5 Answers to Equity Income FAQs
I often get questions from clients about equity income and whether investing in dividend-paying stocks is a strategy they should consider. The dividend element of stocks is often overlooked, but I think it’s an important part of a successful strategy.
Here are my answers to five of the most common questions I hear.
1. How does an equity income portfolio differ from other stock portfolios?
Equity income is very different from many other ways of generating money through stock ownership. With equity income, you’re looking to earn money from the dividends instead of solely growth in stock price. Stocks are traded less frequently—they can be held anywhere from 3 to 5 years. To make a comparison, Pinnacle’s core equity portfolio is a large-cap strategy that is more growth oriented. Our equity income portfolio is also a large-cap strategy, but it is more focused on earning income through dividends.
2. Who should consider an equity income strategy?
This strategy may make sense for investors with a longer term horizon.
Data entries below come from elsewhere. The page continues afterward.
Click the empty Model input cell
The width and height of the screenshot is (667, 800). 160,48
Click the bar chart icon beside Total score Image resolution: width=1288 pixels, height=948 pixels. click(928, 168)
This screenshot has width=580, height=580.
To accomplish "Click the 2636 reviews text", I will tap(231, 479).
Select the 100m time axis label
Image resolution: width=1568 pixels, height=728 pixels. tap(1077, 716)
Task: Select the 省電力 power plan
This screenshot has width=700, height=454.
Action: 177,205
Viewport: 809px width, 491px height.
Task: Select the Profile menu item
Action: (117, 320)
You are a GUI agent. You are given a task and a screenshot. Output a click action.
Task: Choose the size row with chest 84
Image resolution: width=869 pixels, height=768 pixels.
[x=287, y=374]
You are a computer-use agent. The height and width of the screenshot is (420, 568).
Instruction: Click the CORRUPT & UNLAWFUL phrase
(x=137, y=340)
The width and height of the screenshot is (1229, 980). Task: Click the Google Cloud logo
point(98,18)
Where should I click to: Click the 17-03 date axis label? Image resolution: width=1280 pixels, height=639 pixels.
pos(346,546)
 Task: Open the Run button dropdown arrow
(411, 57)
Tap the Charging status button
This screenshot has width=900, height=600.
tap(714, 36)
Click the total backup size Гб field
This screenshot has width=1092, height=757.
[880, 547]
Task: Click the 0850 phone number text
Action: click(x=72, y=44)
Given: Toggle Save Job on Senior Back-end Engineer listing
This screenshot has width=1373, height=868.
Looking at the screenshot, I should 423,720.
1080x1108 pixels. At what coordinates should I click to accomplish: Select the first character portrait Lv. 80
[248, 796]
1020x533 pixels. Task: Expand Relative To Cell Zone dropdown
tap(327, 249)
They are not recommended for investors who are investing for a year or less. Baby boomers who need cash-generating investments to fund their retirement should consider focusing on stocks that pay dividends, particularly in today’s low interest rate environment. Equity income can offer higher returns compared to bond or money market funds.
3. What kind of stocks are included in an equity income portfolio?
Every portfolio manager has a different style, but what we look for here are domestic, large-cap and well-known stocks. Occasionally we consider mid-size companies and international large caps. We want companies that are profitable and also have a history of paying and growing a dividend. To the best of our ability, we will avoid companies that cut their dividend. The portfolio is fully diversified across all economic sectors from consumer discretionary to technology. We have some energy and utility stocks, but the portfolio will not have large over-weights in these areas.
4. What would make you want to sell a stock?
We hope that all of the stocks in the portfolio do well, but when the price of a dividend stock appreciates faster than the dividend grows, the dividend yield goes down. When that happens, we would sell the appreciated stock and look for ones with a higher dividend yield. We would also look to sell a stock if the company started paying out too much of earnings in dividends. An abnormally high dividend payout ratio is a precursor for a dividend cut. Of course we would also liquidate a stock if there were an increased chance of a dividend cut.
5. What is your outlook for dividend stocks?
As a result of the current low interest rate environment, some of these dividend stocks have had a huge run over the last few years. An increase in interest rates could easily take some steam out of these dividend plays. Lately, we have been focusing on stocks that have not participated in the recent run to protect the downside of the portfolio. One thing that has not changed is the need for income. Dividend stocks typically are less volatile than growth stocks, but like all stocks, they can lose value in the short run.